Source material:
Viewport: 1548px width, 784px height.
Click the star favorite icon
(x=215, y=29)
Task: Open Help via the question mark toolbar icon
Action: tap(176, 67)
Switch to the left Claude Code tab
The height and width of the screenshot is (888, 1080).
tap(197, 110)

Work to complete: Return every line of the listing above unchanged and in the same order.

Reply to the task:
Viewport: 1548px width, 784px height.
Click the star favorite icon
(x=215, y=29)
Task: Open Help via the question mark toolbar icon
Action: tap(176, 67)
Switch to the left Claude Code tab
The height and width of the screenshot is (888, 1080).
tap(197, 110)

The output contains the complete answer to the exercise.